- REQUIRED WORK -
Output each record below exactly as it stands, leaving out the pictures.

[Entries taken from a collection]
◇ ◇ ◇ ◇

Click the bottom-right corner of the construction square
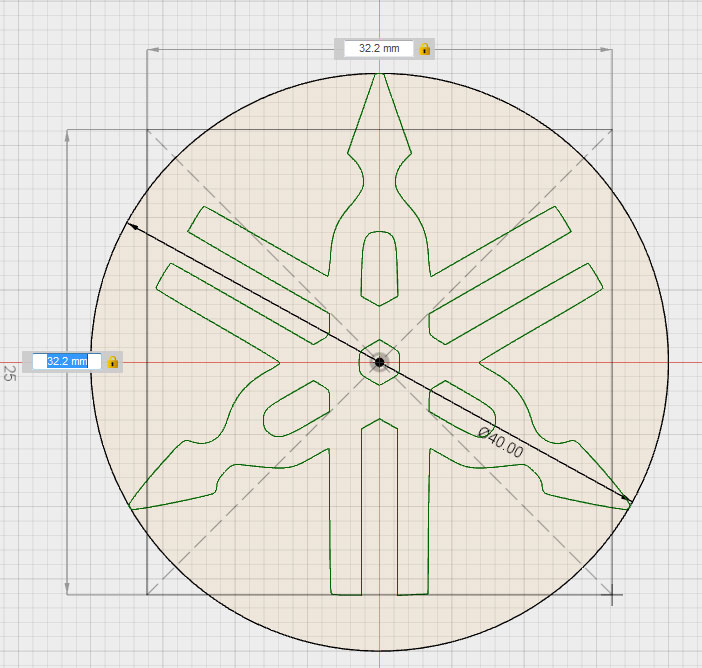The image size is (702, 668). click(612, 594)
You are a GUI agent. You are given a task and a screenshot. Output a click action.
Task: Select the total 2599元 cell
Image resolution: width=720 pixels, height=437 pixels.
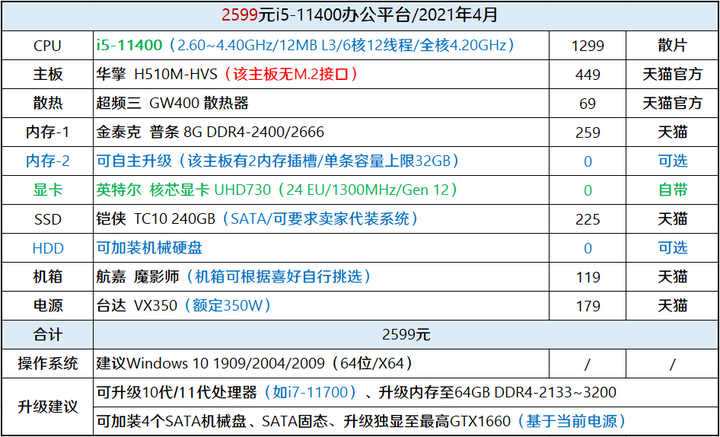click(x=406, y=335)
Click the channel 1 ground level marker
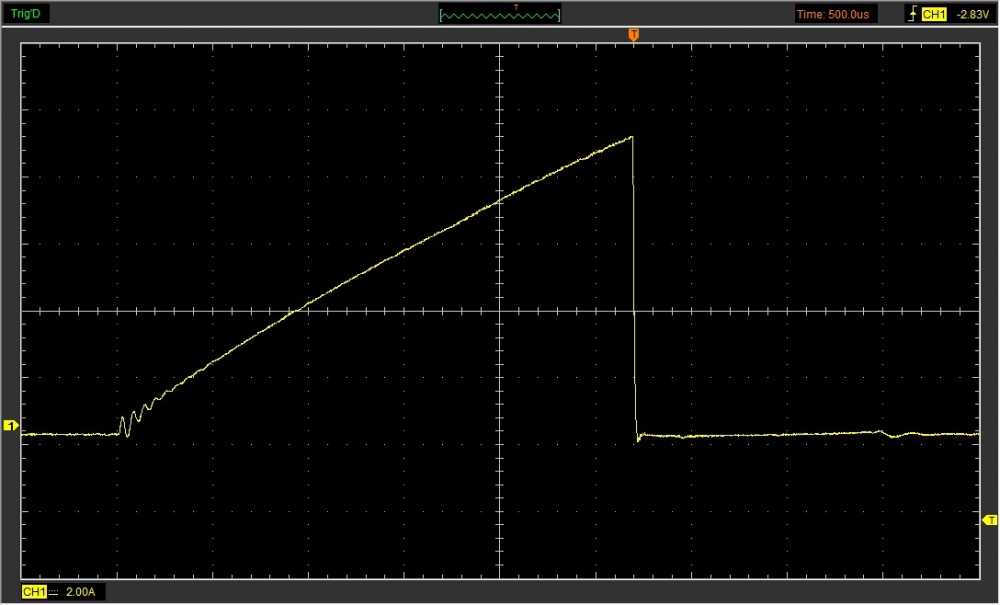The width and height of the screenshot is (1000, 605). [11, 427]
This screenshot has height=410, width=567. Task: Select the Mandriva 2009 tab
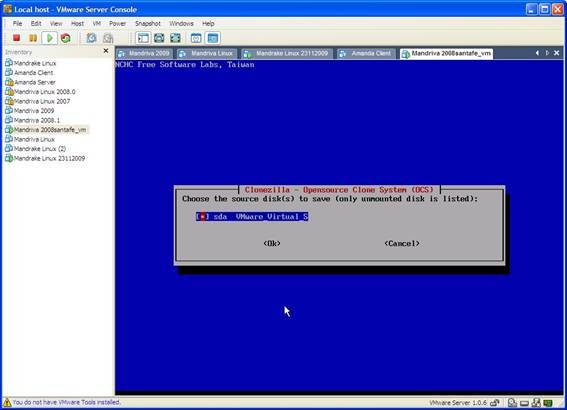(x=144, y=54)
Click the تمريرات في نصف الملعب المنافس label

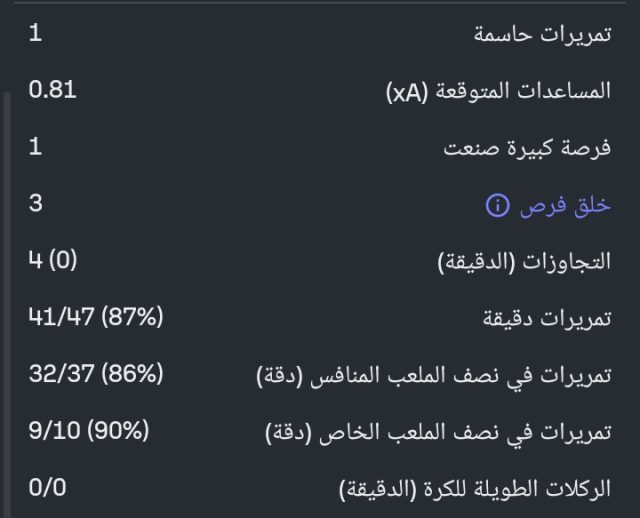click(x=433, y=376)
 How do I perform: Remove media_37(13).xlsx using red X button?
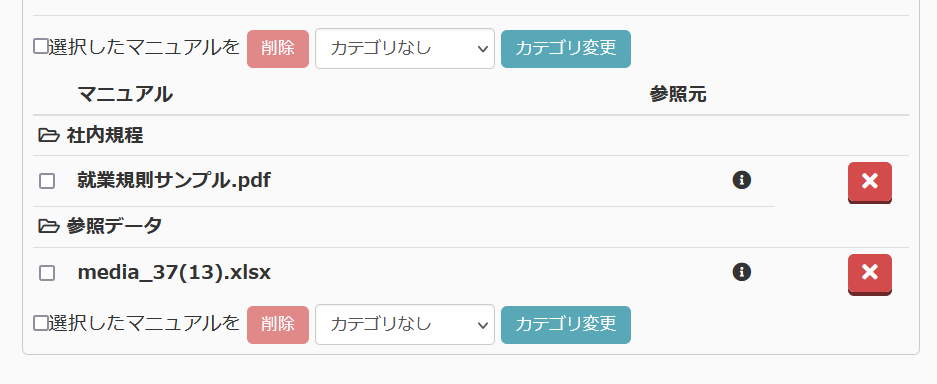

◇ ◇ ◇ ◇

- REPLY TO THE EXERCISE -
Click the bottom-right corner of the construction square
The image size is (702, 668). click(612, 594)
You are a GUI agent. You are given a task and a screenshot. Output a click action.
Task: Select the total 2599元 cell
Image resolution: width=720 pixels, height=437 pixels.
click(x=406, y=335)
Click the channel 1 ground level marker
The width and height of the screenshot is (1000, 605). [11, 427]
This screenshot has height=410, width=567. Task: Select the Mandriva 2009 tab
(x=144, y=54)
Click the تمريرات في نصف الملعب المنافس label

click(x=433, y=376)
 How do I perform: Remove media_37(13).xlsx using red X button?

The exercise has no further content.